I can see me ending up just getting some Acacia Pearl scales at this rate.


----------



## Hasi (Dec 27, 2017)

ATZ said:


> I can see me ending up just getting some Acacia Pearl scales at this rate.


When funds are plenty go ahead!

1 Pearl = 5 Coffee Gators...


----------



## TimO (Nov 2, 2018)

Please don't anyone take this personally and buy what you wish to buy, but I have an issue with anything from Coffee Gator as its a complete flouting of intellectual property, as they blantantly rip off other manufacturers products.
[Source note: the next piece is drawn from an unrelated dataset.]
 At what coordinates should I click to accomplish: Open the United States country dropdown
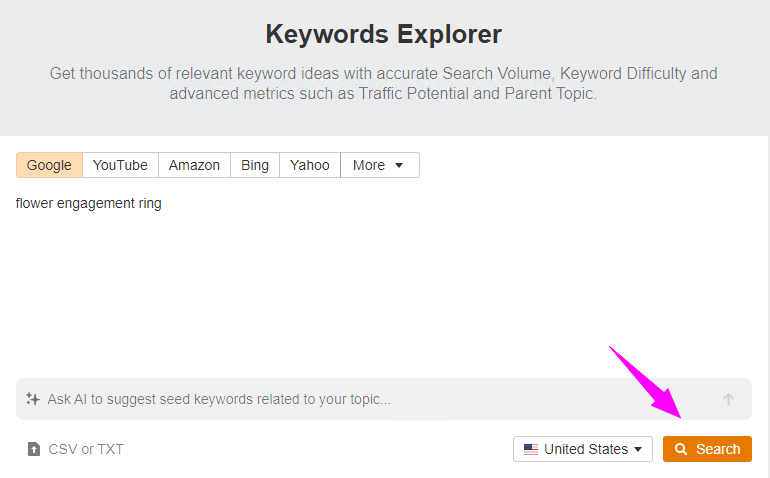click(583, 449)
I used to work in manufacturing in China and saw this all too often. I'm retired now, but as a consumer its not something I'm happy about or would encourage people to support.
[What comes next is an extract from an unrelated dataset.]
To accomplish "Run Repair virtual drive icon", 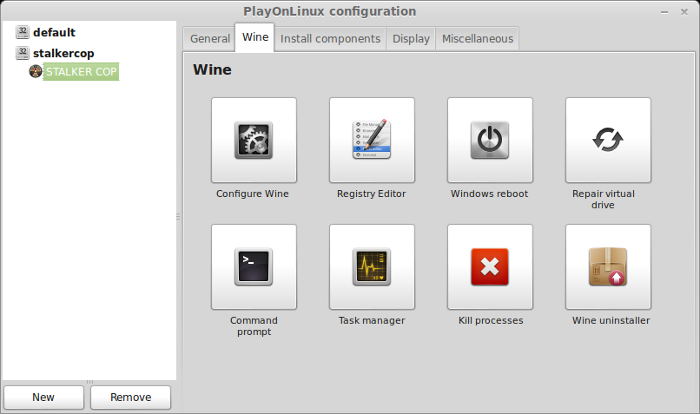I will 608,140.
Up to you at the end of the day, but just wanted to highlight it.

From my mobile using Tapatalk


----------



## Dylan (Dec 5, 2011)

The same scales are also available from Amazon for less than half the price Amazon UK sells the coffee gator ones for:

https://www.amazon.co.uk/HIYT-Digital-Function-Batteries-Included/dp/B07D4N3M4C/ref=sr_1_fkmr1_3_ccp_nc?
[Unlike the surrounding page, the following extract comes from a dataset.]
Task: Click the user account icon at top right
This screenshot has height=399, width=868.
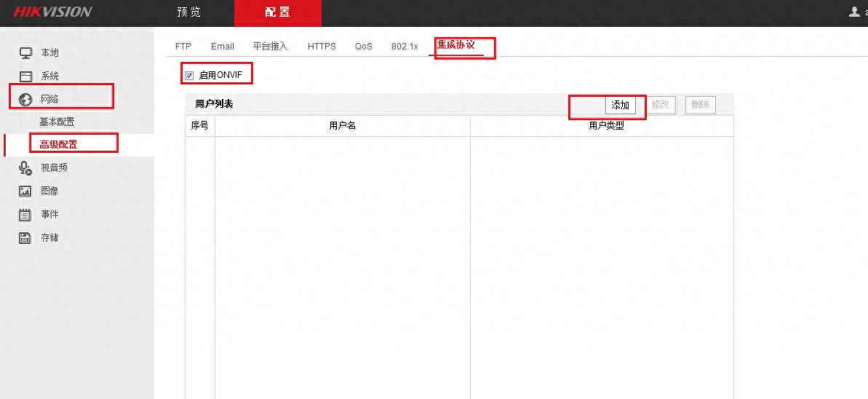Action: (855, 12)
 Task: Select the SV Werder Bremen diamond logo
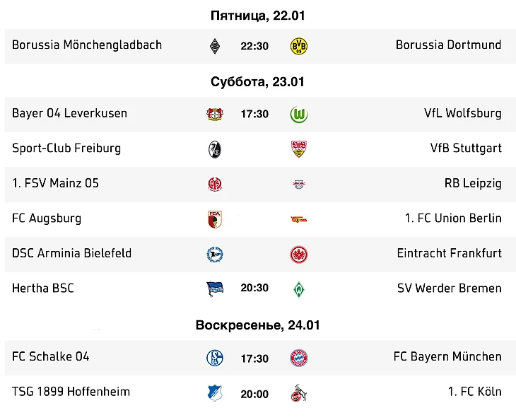click(299, 289)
I wasn't a particular fan of them... They are huge for espresso scales and I had a couple of other gripes like the timer immediately reading one second as soon as its pressed.


----------



## Hasi (Dec 27, 2017)

TimO said:


> Please don't anyone take this personally and buy what you wish to buy, but I have an issue with anything from Coffee Gator as its a complete flouting of intellectual property, as they blantantly rip off other manufacturers products.
> 
> I used to work in manufacturing in China and saw this all too often. I'm retired now, but as a consumer its not something I'm happy about or would encourage people to support.
> 
> ...


That's interesting, please elaborate!


----------